SHORT EXERCISE: Please write the next part of the music blog posts below, picking up after their final sentence.
BEGIN SUPPLIED PASSAGE
Showing posts with label music. Show all posts
Showing posts with label music. Show all posts

Tuesday, May 8, 2012

Monday, June 21, 2010

Inside the Abby....


Sitting a half mile off the coast of Normandy, France, the Abby at Mount St. Michel was built over 1,000 years ago.  In 1998 I drove from Paris to Normandy and the small town of Vire to visit my friend Pascal Moru. While I was there Pascal suggested I visit Mt. St. Michel and I spent a day there in late November. Tourist season had past and the town and Abby were mostly empty.  Sitting in the large empty stone hall in the Abby I imagined how wonderful it would be to have a guitar and a small recorder there and to produce something like a cross between a John Fahey record and one of Paul Horn's Inside... albums.

When I came home I recorded this piece on a Martin custom shop 12-string 12-fret slotted headstock dreadnought with ebony fingerboard and rosewood bridge, bone nut, three piece flamed maple back and spruce top using a Neumann U87 studio microphone onto a 2-inch open reel Studer deck.



* Photograph by Australian photographer Fabian Foo

There will be a slight delay....


The CD version of Many Bright Things' Many Bright Friends album has a bonus track, an acoustic guitar played through a delay and with a second guitar overdubbed, also acoustic, played with an E-bow. the E-bow is meant for use on electric guitars, and on an acoustic produced a sort of backwards flute sound that I rather like.  On the CD this is titled "There Will Be a Slight Delay."

Monday, June 14, 2010

Play it LOUD....


Ordinarily I do not record wild thrashing electric guitar noise.  This is an exception. I'm on guitar, Larry is on the Fender 6 string bass and Seth from New York on drums.

The Improvisational Ensemble....


I know how much fun it would be if I could find 5-10 musicians who would agree to play every month and a half or so in an improvisational context.  The problem, however, is that I may be the only one who does know.

My goal is to form an improvisational ensemble, I call it M.I.M.E. -- the Midwest Improvisational Music Ensemble -- I like the idea of a LOUD mime.  The music I am posting on this blog is not so much examples of what it would sound like, bit examples of what it could sound like. 

In 1997 on a sunny Sunday afternoon, a dozen or so musicians gathered at a small studio at the edge of a forest out near the Indianapolis Museum of Art.  We played, without any planning or rehearsal, for about five hours. At then end the engineer did a quick mix of the second piece we played and, when we stood there in a small control room and listened, we were amazed.

Eventually I mixed a series of excerpts from that session, everything live to tape, no overdubs, and assembled a record we called In The Summer Of The Mushroom Honey.  That first thing we heard, later titled "I Am Aware of My Heart," is streaming below, and I use it just as an example of what is possible. 

We play, we record it, we search the performance for sections that are interesting, we edit these into final pieces, we assemble an album, press a small number of vinyl copies and a small number of CDs and watch as it slowly works it's way into the world.
END SUPPLIED PASSAGE
BEGIN AVAILABLE DATA
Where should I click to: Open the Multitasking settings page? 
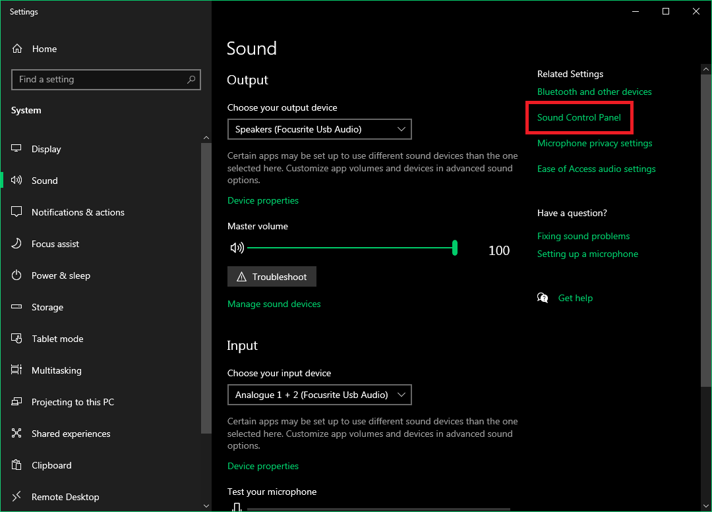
END AVAILABLE DATA
TASK ANSWER:
In The Summer Of The Mushroom Honey was released in a LP pressing of 450 copies and sold out very quickly. A CD pressing of 1000 copies also sold out eventually.  While these are minuscule numbers, the record was heard around the world by people who like that kid of adventurous music and reviewed in all sorts of places, including the All Music Guide where it's listed as an "album pick":

Essentially, In the Summer of the Mushroom Honey is the result of an in-the-studio jam session between members of Faraday Cage, Tombstone Valentine, Many Bright Things and Twin Planet, all psychedelic rock bands from the U.S. Midwest. These improvisations are dominated by Richelle Toombs' bewitching voice. On "I Am Aware of My Heart," her voice has been multiplied, beautifully clouding the meaning of what she says. This is mostly guitar (acoustic or electric) and percussion-driven music; keyboards are few and discreet. "Clouds on Sunday" is a nice trio of acoustic guitar, acoustic bass, and violin. Two feedbacking guitars are the essence of "Thank You, Mr. Bishop!"  "Sweet Water" brings back Toombs' vocals. This CD release includes a longer version of "Deep Beneath the Water" and extra material such as the 20-minute warm-up number "Opening Impressions of the Middle East." This album should be considered by any serious or casual psychedelic rock/space rock fan: the improvising is inspired, rich, and sustained. Strongly recommended. - François Couture (AMG)

Any interested musicians are welcome to contact me at any time.

Friday, June 11, 2010

Other Variations....


This is from sometime in the late 1980s, early 1990s.  Two friends from graduate school had come for the weekend and, after a bottle of brandy and a case of beer had vanished, I set up a microphone, got my wee little Casio keyboard that had a primitive sampler, a Travis Bean electric guitar and a 4-track recorder and said, "It's 4 in the morning, let's make something."

Jenny Nelson has been graduate faculty at Ohio University since the early 1980s.  Dave Sholle is now a filmmaker and Associate Professor at Miami University at Oxford Ohio. But back then they were just some drunken collaborators in the creation of something spontaneous.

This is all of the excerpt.